◆ Aim ◆
Rewrite the listing below in full, putting "center point" in place of each "midpoint" and leaving everything else untouched.

— BEGIN —

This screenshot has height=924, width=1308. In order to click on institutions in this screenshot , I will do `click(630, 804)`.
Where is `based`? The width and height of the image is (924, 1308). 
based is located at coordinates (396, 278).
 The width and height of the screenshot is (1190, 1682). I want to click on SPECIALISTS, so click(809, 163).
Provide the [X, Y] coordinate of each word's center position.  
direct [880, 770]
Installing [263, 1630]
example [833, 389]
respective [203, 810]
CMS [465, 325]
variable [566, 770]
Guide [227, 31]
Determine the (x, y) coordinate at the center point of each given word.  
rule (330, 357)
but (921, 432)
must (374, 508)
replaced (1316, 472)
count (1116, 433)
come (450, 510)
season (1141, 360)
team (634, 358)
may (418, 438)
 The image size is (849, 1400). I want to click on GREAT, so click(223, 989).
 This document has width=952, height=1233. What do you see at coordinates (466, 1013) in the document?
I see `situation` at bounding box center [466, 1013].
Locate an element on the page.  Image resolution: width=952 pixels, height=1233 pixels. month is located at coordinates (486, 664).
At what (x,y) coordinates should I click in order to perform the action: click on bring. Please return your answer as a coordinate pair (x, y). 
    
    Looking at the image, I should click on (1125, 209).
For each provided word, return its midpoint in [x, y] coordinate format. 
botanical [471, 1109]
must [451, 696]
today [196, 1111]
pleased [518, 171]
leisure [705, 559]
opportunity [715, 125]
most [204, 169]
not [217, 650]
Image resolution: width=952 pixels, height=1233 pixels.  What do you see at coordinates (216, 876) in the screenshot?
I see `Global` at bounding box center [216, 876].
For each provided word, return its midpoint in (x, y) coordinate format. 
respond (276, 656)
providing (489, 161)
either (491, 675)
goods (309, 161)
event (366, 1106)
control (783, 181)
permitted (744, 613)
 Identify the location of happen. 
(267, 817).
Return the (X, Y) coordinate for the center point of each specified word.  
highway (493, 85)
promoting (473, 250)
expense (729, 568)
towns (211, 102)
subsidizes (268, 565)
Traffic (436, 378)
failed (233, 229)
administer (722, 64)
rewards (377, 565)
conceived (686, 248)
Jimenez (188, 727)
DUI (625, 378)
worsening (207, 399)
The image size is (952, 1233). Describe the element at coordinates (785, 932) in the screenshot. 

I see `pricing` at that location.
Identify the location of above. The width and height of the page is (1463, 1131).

— END —

◆ Result for this task ◆
This screenshot has height=924, width=1308. In order to click on institutions in this screenshot , I will do `click(630, 804)`.
Where is `based`? The width and height of the image is (924, 1308). 
based is located at coordinates (396, 278).
 The width and height of the screenshot is (1190, 1682). I want to click on SPECIALISTS, so click(809, 163).
Provide the [X, Y] coordinate of each word's center position.  
direct [880, 770]
Installing [263, 1630]
example [833, 389]
respective [203, 810]
CMS [465, 325]
variable [566, 770]
Guide [227, 31]
Determine the (x, y) coordinate at the center point of each given word.  
rule (330, 357)
but (921, 432)
must (374, 508)
replaced (1316, 472)
count (1116, 433)
come (450, 510)
season (1141, 360)
team (634, 358)
may (418, 438)
 The image size is (849, 1400). I want to click on GREAT, so click(223, 989).
 This document has width=952, height=1233. What do you see at coordinates (466, 1013) in the document?
I see `situation` at bounding box center [466, 1013].
Locate an element on the page.  Image resolution: width=952 pixels, height=1233 pixels. month is located at coordinates (486, 664).
At what (x,y) coordinates should I click in order to perform the action: click on bring. Please return your answer as a coordinate pair (x, y). 
    
    Looking at the image, I should click on (1125, 209).
For each provided word, return its center point in [x, y] coordinate format. 
botanical [471, 1109]
must [451, 696]
today [196, 1111]
pleased [518, 171]
leisure [705, 559]
opportunity [715, 125]
most [204, 169]
not [217, 650]
Image resolution: width=952 pixels, height=1233 pixels.  What do you see at coordinates (216, 876) in the screenshot?
I see `Global` at bounding box center [216, 876].
For each provided word, return its center point in (x, y) coordinate format. 
respond (276, 656)
providing (489, 161)
either (491, 675)
goods (309, 161)
event (366, 1106)
control (783, 181)
permitted (744, 613)
 Identify the location of happen. 
(267, 817).
Return the (X, Y) coordinate for the center point of each specified word.  
highway (493, 85)
promoting (473, 250)
expense (729, 568)
towns (211, 102)
subsidizes (268, 565)
Traffic (436, 378)
failed (233, 229)
administer (722, 64)
rewards (377, 565)
conceived (686, 248)
Jimenez (188, 727)
DUI (625, 378)
worsening (207, 399)
The image size is (952, 1233). Describe the element at coordinates (785, 932) in the screenshot. 

I see `pricing` at that location.
Identify the location of above. The width and height of the page is (1463, 1131).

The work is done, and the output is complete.